BRUSSELS, Belgium: It was never the European legislator’s intention to grant patents on products of essential biological processes. This is the tenor of an interpretation of the Biotechnology Guideline of 1998 presented by the European Commission on 3 November of this year.
The EU view on things marks an important step in a discussion on patents in plant breeding that has been ongoing for many years and it is now up to the European Patent Office to safeguard the development of new plant varieties for both growers and consumers.
The fact that the European Commission has interpreted the European Biotechnology Directive in such a way is an important step in the discussion. In their interpretation, the European Commission indicates how the legislator (the European Council and the European Parliament) intended the Directive in 1998. It was clearly not the legislator’s intention for plants that were developed through traditional breeding (i.e. the crossing and selecting of plants), to be patentable.
That the European Commission has pronounced itself so clearly on this subject is something quite special. This was achieved also by the driving force of the European Parliament. Now follow-up steps are needed to achieve the ultimate goal: balancing breeders’ rights and patent rights to allow for the continued growth of innovation in plant breeding.
Although the interpretation is a great result, the follow-up is now in the hands of the governments of the member states of the European Patent Office (EPO).
There are two important things that they must do.
First, this interpretation has to be adopted by the EPO. This independent institution responsible for the granting of European patents is not legally bound by the interpretation of the European Commission. Its policies are determined by its members: the national governments of the EU 28 Member States plus 10 other countries. They have to ensure that the EPO adopts this interpretation.
Second, a further clarification is required as to the scope of patents that can be granted to prevent already existing plants from still falling under the effect of such a patent.
In its interpretation, the European Commission also gave the initial impetus to improve the
application of so-called compulsory licenses in case a grower is not granted access to the patented plant material of another grower. The interpretation is not conclusive in this respect as it is the opinion of the European Commission that further analysis is required.

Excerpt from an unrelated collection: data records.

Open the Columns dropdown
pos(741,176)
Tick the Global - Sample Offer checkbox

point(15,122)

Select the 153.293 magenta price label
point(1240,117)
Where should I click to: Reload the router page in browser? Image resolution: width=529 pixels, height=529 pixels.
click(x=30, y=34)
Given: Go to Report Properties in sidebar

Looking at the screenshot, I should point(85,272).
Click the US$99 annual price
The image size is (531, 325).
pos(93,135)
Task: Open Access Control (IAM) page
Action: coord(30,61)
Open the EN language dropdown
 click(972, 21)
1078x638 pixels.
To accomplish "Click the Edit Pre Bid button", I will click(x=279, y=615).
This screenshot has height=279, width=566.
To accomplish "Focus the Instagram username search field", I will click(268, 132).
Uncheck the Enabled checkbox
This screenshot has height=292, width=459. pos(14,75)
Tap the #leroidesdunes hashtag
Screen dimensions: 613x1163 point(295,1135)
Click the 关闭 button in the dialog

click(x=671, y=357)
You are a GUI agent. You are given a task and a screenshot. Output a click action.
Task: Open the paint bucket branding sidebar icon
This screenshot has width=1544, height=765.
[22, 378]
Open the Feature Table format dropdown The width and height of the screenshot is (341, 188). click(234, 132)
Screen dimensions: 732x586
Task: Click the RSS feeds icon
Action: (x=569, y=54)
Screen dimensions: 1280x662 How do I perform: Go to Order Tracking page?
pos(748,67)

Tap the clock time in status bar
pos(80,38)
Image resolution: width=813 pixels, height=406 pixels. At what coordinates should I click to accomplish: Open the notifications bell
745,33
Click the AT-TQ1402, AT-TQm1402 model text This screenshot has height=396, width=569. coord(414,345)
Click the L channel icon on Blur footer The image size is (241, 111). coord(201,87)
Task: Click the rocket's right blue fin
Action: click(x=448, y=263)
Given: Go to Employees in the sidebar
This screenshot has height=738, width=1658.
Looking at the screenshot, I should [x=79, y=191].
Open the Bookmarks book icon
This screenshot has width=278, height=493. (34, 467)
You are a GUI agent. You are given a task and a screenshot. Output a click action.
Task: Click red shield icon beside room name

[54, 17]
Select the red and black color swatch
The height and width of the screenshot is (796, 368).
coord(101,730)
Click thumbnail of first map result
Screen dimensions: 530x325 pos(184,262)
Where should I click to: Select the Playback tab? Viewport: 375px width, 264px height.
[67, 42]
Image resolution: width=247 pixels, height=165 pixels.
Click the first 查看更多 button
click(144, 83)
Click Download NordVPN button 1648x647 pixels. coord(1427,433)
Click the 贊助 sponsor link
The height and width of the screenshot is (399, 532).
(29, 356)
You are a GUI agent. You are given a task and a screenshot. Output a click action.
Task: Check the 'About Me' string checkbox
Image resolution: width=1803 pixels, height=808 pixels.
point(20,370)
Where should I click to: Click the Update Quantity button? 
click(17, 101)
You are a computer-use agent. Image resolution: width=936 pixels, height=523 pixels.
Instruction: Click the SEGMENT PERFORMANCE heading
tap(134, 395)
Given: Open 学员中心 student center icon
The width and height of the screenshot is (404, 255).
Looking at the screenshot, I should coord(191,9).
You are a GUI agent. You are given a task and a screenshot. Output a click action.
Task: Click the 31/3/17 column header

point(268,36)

Plantum and the Association of Dutch Flower Auctions (VBN) and a growing group of chain parties will, therefore, urge the European Parliament, the European Council and the European Commission to present a more detailed report on this guideline in order to achieve further improvements.
There has been an issue surrounding patents in plant breeding since 1998 and it’s grown bigger over the years. The increased granting of patents on plants limits the plant breeding sectors’ open innovation system, which is formed by the plant breeders’ rights. The protection provided by breeders’ rights is essential for innovation. The original idea was to only grant patents for plants that were genetically modified. However, patent protection was also sought, more and more, for naturally occurring characteristics. Patent rights do not lead to an open innovation system, as a patent holder can block any further development by refusing the competition the use of patented plant material. It was the breeders themselves, united in Plantum, and chain partners such as VBN that sounded the alarm, as they anticipated that innovation would stagnate and the diversity of supply would decrease.
The discussion on patents on plants began almost 10 years ago. From that moment on, Plantum and VBN have urged the European Commission and other European bodies to restore the balance between breeders’ rights and patent rights.